Poor Teaching: Explore and Question Knowledge Distillation under Distribution Shift
We propose a unified framework for evaluating the performance of knowledge distillation under distribution shift.
摘要
评审与讨论
The authors of this submission aim to study how student models, trained via various knowledge distillation (KD) approaches, perform under distribution shift, i.e., when KD is performed on different datasets than the target dataset.
Specifically, the authors report results on multiple datasets and study how hyperparameters and design choices (e.g., choice of optimizer, data augmentation) and different KD algorithms affect the students' performance on a given test dataset.

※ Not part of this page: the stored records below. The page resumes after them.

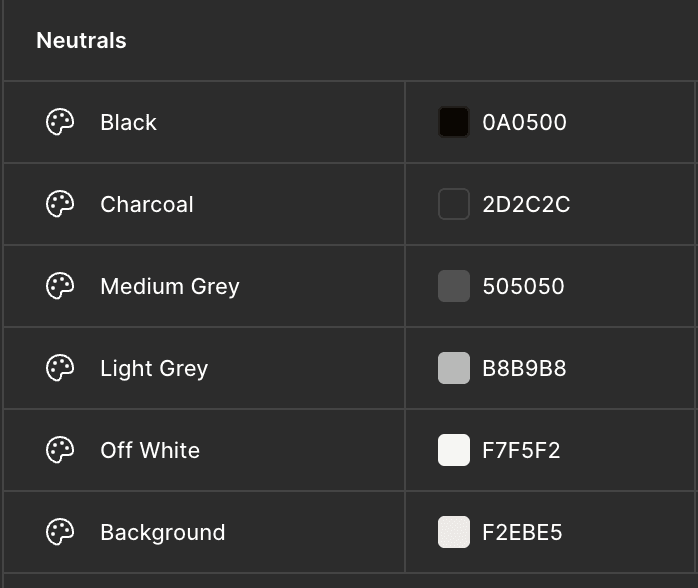Click the Black color name

[x=129, y=122]
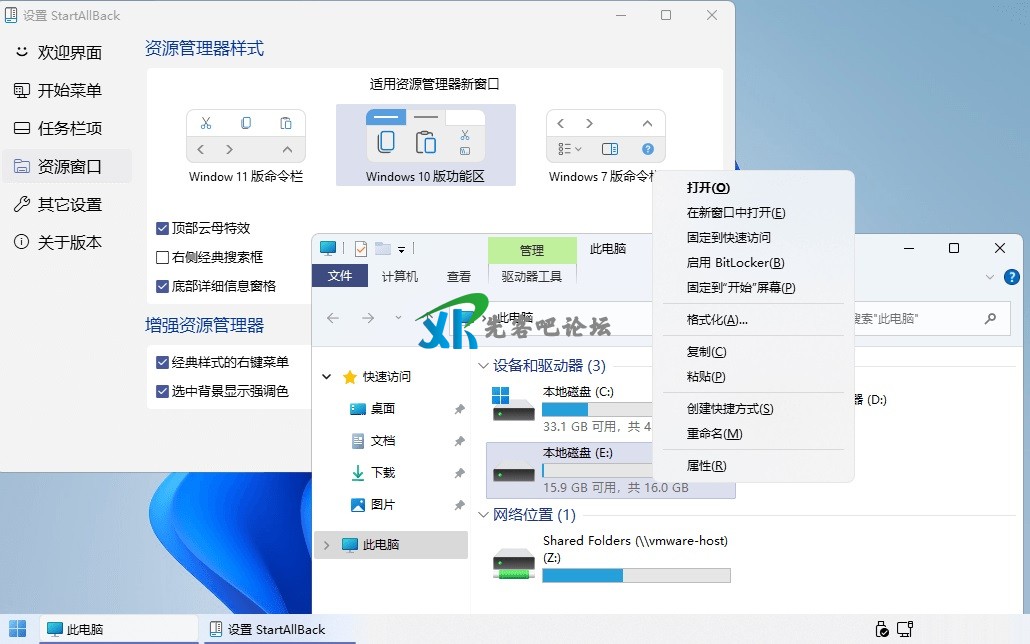1030x644 pixels.
Task: Go to 关于版本 in the sidebar
Action: click(x=69, y=242)
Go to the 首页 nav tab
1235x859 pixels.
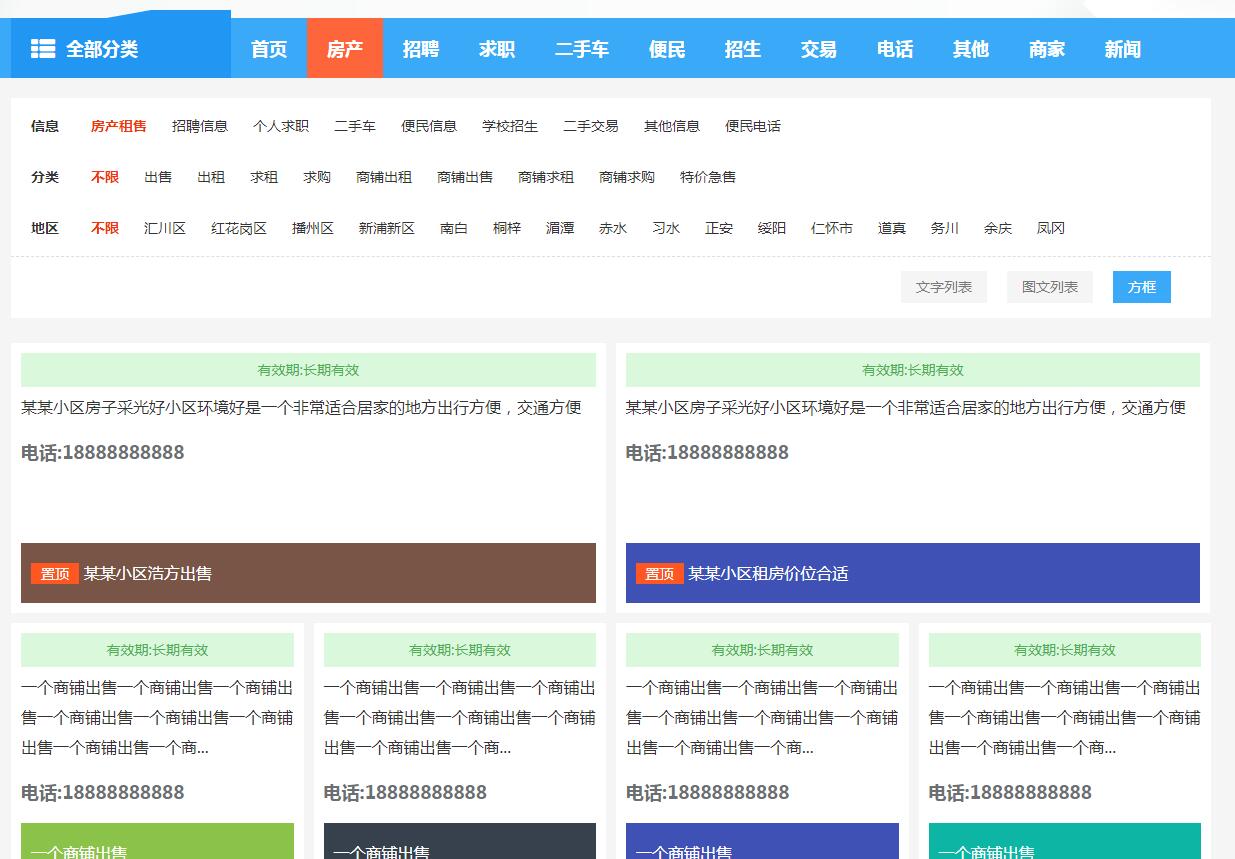pos(269,49)
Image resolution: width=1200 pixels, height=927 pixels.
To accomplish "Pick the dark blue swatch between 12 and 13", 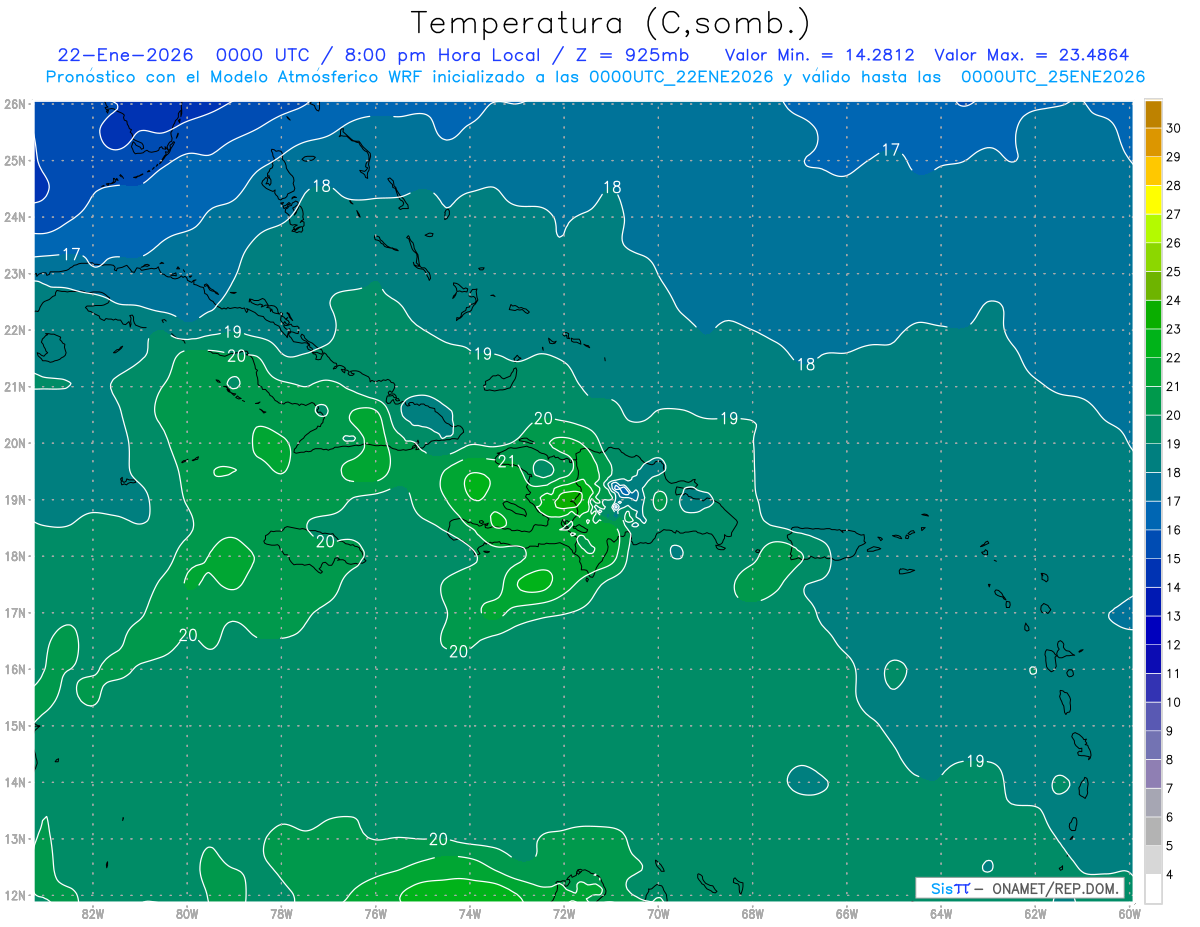I will tap(1153, 630).
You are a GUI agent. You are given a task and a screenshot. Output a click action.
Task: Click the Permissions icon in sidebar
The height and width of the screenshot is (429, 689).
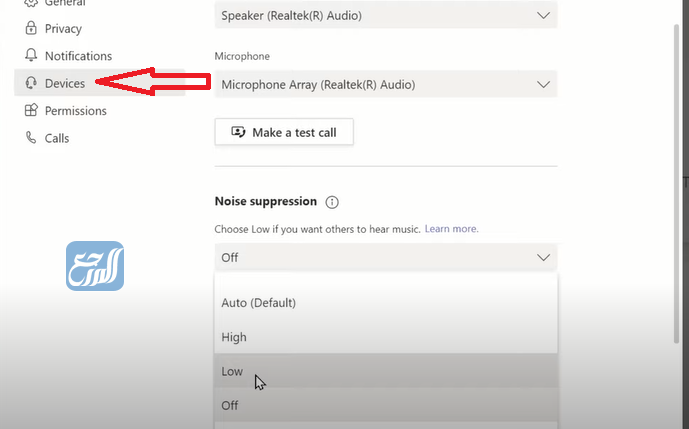point(31,111)
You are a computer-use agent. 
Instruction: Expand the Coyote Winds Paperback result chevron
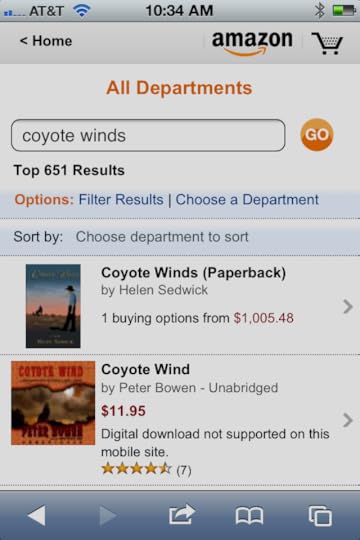[348, 306]
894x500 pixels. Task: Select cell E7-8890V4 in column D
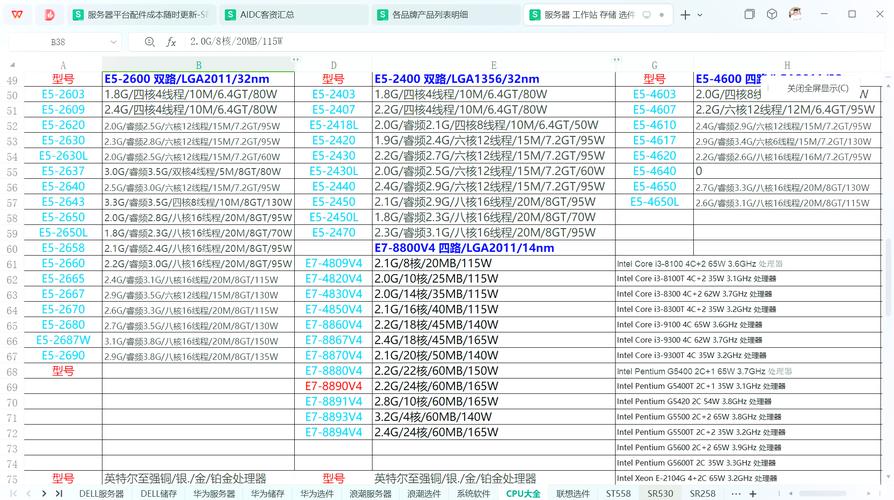click(x=333, y=386)
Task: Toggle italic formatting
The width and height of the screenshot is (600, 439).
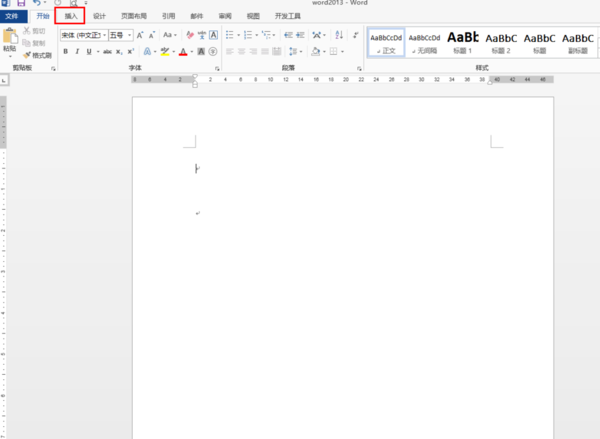Action: 77,51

The authors argue that no method consistently outperforms 'vanilla' logit-based KD (Hinton et al., 2015) and that data augmentation as well as the choice of the the optmizer can help improve performance.
优点
S1: Better understanding failure cases of current knowledge distillation approaches is an important topic, as the computational gap between models that are run on edge devices and the most performant large models is increasing.
S2: The authors evaluate a wide range of different KD approaches and the finding that more complex KD approaches only offer limited gains over 'vanilla' KD is interesting.
缺点
Unfortunately, in the current state this submission does not meet the bar for acceptance at ICLR. Some of the biggest concerns are the following:
W1 (presentation unclear): First and foremost, the presentation and organisation of the manuscript are severely lacking. Even after reading the manuscript several times, the exact setup studied remains unclear to me. Given that the authors aim to introduce a 'benchmark for KD under distribution shift', this is a major concern. To name a few open questions: what data are the students trained on for any given dataset? What data are the teachers trained on? Why should one hope to obtain students that are robust to the colour shift in CMNIST if the teachers are not robust either (see table 1)?
W2 (insufficient contribution): As far as I can follow, the authors seem to evaluate 12 existing KD approaches on 5 different datasets (as discussed in W1, the exact setting remains unclear), apply various augmentation techniques during training, and optimise the hyperparameters for the different approaches. While the breadth of KD approaches and a grid search over the hyperparameters are laudable, this seems to be a minimal requirement for an experimental comparison rather than a sufficient contribution. Of course, a thorough experimental evaluation can be highly valuable if it allows for obtaining new insights or develop novel hypotheses that can be further explored in future work. However, in this submission, the lack of clarity w.r.t. the setting (see W1) make this difficult and the findings discussed by the authors (e.g. data augmentation helps performance) are not sufficiently novel.
W3 (technical soundness): The authors make several statements that are unclear or that lack a thorough experimental validation. Some examples:
- "[Our benchmark] can provide insight into different ways and enhance KD interpretability and stability by regulating negativity." In which way does the benchmark increase KD interpretability or stability? What do these terms mean in this context? What does "regulating negativity" mean?
- "In theory, we expect the student model can generalize to different distributions that are invisible shifts." Again, it is unclear to me what this means.
- "These findings inspired us to further understand the role of knowledge source in KD against distribution shift, and guides us to design new algorithms." It is unclear to me which 'new algorithms' the authors refer to here.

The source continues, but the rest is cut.